Un ruido llama mi atención mientras me siento cerquita de donde Lola cocina. Sentada en una mesita pequeña dispuesta a modo de escritorio, Alba garabatea algo en un cuaderno de trabajo. Levanta la mirada, casi con renuncia. Está sumamente concentrada en su trabajo.

—Hola Alba, ¿ya has desayunado?

—Sí —me contesta animada— estoy haciendo mis tareas del cole. Hoy no tengo clases porque es sábado, pero mi mamá me ha dicho que las termine prontito.

—¡Alba! ¡No molestes! —le riñe su madre, salida de alguna parte tras la alacena que hay junto al aparador.

—Por favor Lucía, no le riñas. Me gusta hablar con ella.

—Es que es muy habladora, y a Germán no le gusta que moleste.

—A mí no me molesta, de veras. Al contrario, me gustan los niños. Si tu marido y tú no tenéis inconveniente, me encantaría que me visitase siempre que ella quiera. Creo que allí se va a distraer bastante, si le gusta pintar, tengo un montón de pinturas y pequeños lienzos.

Lucía parece estar asombrada y a la vez encantada. Sin embargo me da la sensación de que todo esto requiere la autorización de Germán. Algo me dice que es un hombre algo severo, al menos en lo que respecta a la educación de Alba.

—Toma, mujer esquelética, tu desayuno. —Lola ha puesto ante mí unos churros estupendos que huelen a gloria y un tazón de chocolate.

—Muchas gracias Lola. Esto es un placer del que no voy a prescindir. Por cierto Lola, el otro día vi a una joven en el jardín. Parecía haberle pasado algo, una muchacha más o menos de mi edad, con el pelo negro, aunque más corto que yo… llevaba vaqueros y una blusa roja, y creo que es muda. ¿La conoces?

Lola me mira con asombro.

—Pues no.

—Mi tía me comentó que a veces viene alguien a echar una mano para fregar bien la cocina. Pensé que tal vez fuese ella.

—No. No tengo idea de quién puede ser. De todas formas, no es normal que alguien entre en la finca sin permiso. Pocos acceden a ella salvo el personal que trabaja aquí, y algunos amigos del joven Pascual o de Roberto. Igual es una de las chicas esas actrices, amigas de Roberto.

—Te refieres a Robert…

—Me niego a llamarle así.
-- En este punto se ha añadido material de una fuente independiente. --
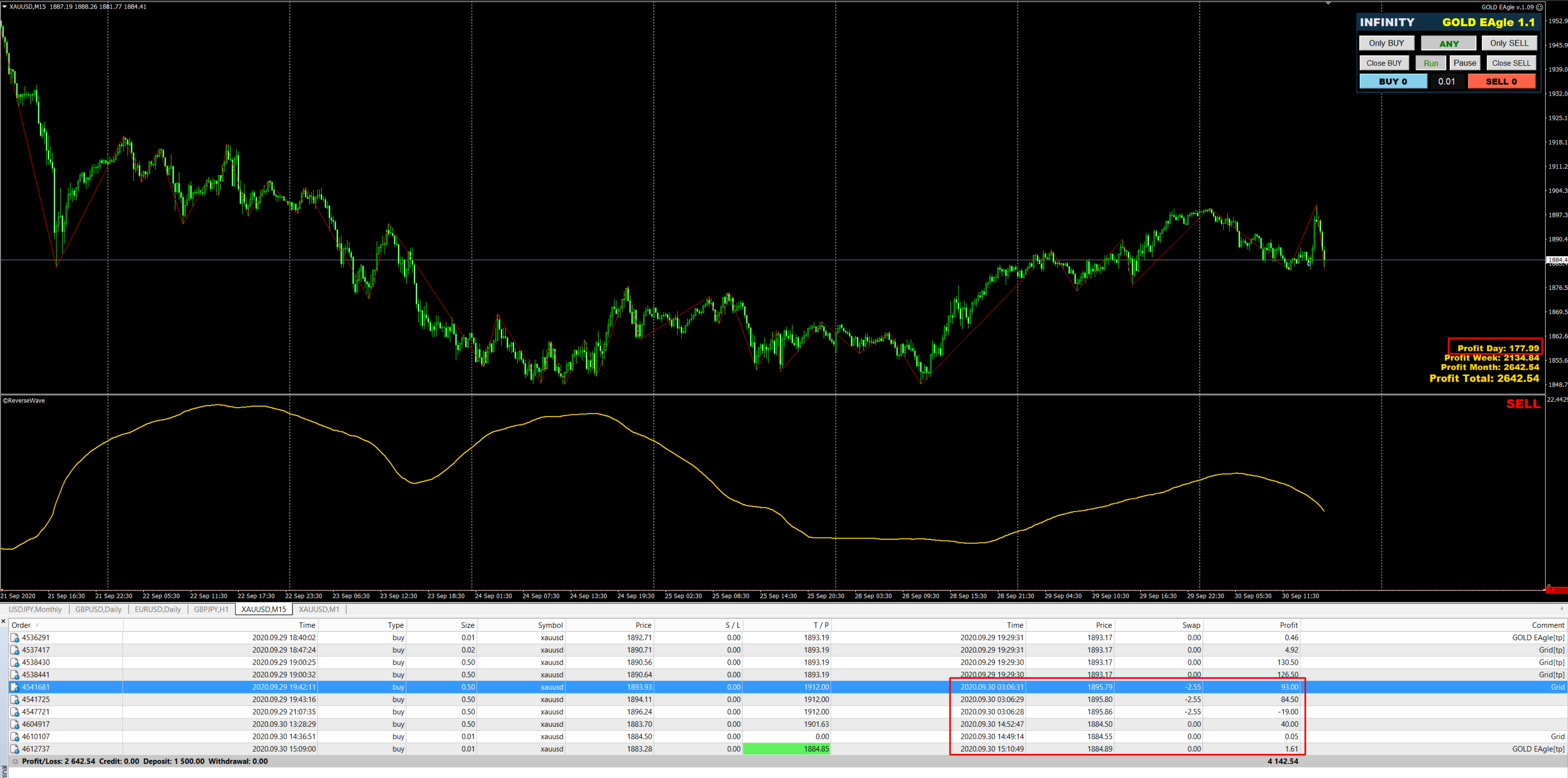Click order 4612737 document icon
This screenshot has height=778, width=1568.
click(14, 749)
Es de tontos cortar el nombre de esa manera —me dice enfadada arrancándome una carcajada.

—¿Y tú, Lucía? ¿Tampoco la has visto?

—La verdad es que no.

Mientras, la pequeña Alba se acerca sigilosa y se sienta a mi lado. Veo que está haciendo un dibujo en su cuaderno. Me fijo un poco en él, me gusta, parece que está dibujando… ¡Menuda casualidad! ¡Un ángel!

—Qué bonito. ¿Qué dibujas Alba?

—Mi seño de religión me dijo que tenía que hacer un dibujo para llevar el lunes. Algo que me acercase a Dios. He pintado un ángel.

—Es precioso.

—Preciosa.

—¿Preciosa?

—Sí. Es una señora. ¿Te gusta? A veces tengo sueños muy bonitos con un ángel, es una señora muy guapa. Se parece mucho a ti. Tú también pareces un ángel. ¿A ti también te van a salir alas?

Siento un escalofrío y una sensación de vacío profundo en el estómago. No sé si habré palidecido, pero por cómo me mira Lola, es posible.

—Uy, no cariño. Yo no soy un ángel.

—Pues la señora de blanco me dijo que su ángel iba a venir pronto.

—¿La señora de blanco?

—Sí, la que se parece a ti.

—Pero… no tengo porqué ser yo.

—Sí, porque eres igualita que ella. Cuando ella se ríe también tiene estos agujeritos —me dice señalando los pequeños hoyuelos que se me forman al sonreír.

—¡Alba! ¡Ya está bien! Por favor, discúlpela —la interrumpe su madre.

—Tranquila Lucía, y no me hables de usted, casi tenemos la misma edad. No me molesta, de veras. Hablar con tu hija es un soplo de aire fresco.